McLaughlin organises his groundbreaking study around two concepts that we share with Indicopleustes and Richtofen. One is political, the world as a multipolar system of empires or great powers. The other is the economic exchanges that occur within the geopolitical system. The result is a detailed and significant development of our understanding of the ancient world.

The Qin dynasty unified China in 220 BC, two centuries before Rome fully conquered the Mediterranean basin and Augustus became emperor. For the next four centuries, China's Han Empire ruled as many people as the Roman Empire at its height. While Roman rule was confined to Western Europe, the Mediterranean basin and parts of Asia Minor, China expanded far east into Central Asia. 'The world,' McLaughlin argues, 'changed when China secured the Tarim territories and established contacts with India through Bactria.'

In 118 BC, an Indian ship sailed around the Arabian peninsula and entered the Red Sea. The ship was wrecked, with a single survivor. A patrol boat from Ptolemaic Egypt rescued him, and took him to the court of Ptolemy VIII Physcon at Alexandria. The Indian mariner learned Greek, and 'revealed how sailings could be made to northern India using monsoon winds'. Physcon funded the first Greek voyage to the Indus kingdoms: the irst commercial links between the Mediterranean and the Indian Ocean. Not long after that, in 100 BC, the Parthian Empire of Persia sent envoys to the Han. Soon, with the Parthians importing Chinese silk into the Mediterranean, the Romans became aware of the Far East.
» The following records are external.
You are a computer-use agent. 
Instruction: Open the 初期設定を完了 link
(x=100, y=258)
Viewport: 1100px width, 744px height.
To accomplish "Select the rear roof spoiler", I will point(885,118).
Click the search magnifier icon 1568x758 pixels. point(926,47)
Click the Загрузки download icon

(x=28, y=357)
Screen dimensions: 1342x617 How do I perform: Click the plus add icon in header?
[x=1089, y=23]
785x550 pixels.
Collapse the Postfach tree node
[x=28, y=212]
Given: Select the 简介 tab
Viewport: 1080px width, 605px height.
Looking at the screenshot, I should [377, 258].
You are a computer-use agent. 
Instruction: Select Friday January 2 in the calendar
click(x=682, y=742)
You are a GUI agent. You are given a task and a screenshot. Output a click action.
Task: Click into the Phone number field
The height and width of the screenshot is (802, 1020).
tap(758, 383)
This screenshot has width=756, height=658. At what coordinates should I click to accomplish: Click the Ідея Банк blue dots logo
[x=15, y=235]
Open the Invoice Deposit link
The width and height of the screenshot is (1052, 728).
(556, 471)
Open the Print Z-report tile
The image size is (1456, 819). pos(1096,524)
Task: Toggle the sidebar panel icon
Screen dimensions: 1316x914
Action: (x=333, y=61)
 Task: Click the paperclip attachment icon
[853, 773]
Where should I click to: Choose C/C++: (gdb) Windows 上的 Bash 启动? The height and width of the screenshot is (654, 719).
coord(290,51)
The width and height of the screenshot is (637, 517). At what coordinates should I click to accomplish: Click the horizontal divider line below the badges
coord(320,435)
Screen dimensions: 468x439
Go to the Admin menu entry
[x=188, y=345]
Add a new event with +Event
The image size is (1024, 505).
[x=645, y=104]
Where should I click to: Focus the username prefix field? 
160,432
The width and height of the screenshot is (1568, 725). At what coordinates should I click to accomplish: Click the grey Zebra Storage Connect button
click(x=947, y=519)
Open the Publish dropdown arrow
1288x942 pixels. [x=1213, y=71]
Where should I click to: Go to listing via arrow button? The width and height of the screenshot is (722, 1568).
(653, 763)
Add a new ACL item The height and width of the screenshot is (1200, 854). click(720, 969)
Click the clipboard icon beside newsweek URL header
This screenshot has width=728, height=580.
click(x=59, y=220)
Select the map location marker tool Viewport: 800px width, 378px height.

In 31 BC, the burgeoning east-west trade took a further leap forward. Octavian's defeat of Cleopatra VII and Mark Antony ended the Roman civil war and incorporated Egypt into the empire. Rome now controlled the Red Sea shipping lanes. Within five years, there were more than 100 Roman ships sailing to India, and Mediterranean markets were 'inundated' with eastern products. By the 1st century AD, a 25 percent tax on Red Sea imports was giving more than 250 million sesterces to the Roman treasury. Further taxes came from overland routes into Roman Syria.

McLaughlin calculates that eastern revenues covered a third of the billion sesterces that Augustus needed to run the empire. Eastern revenues were equivalent to Rome's biggest expense, the world's first professional army. Yet eastern exchanges required the export of Rome's finite reserves of gold and silver, and bullion shortages led to fiscal problems. The Roman Empire and the Silk Routes integrates Rome into the ancient world, and economics into Roman history.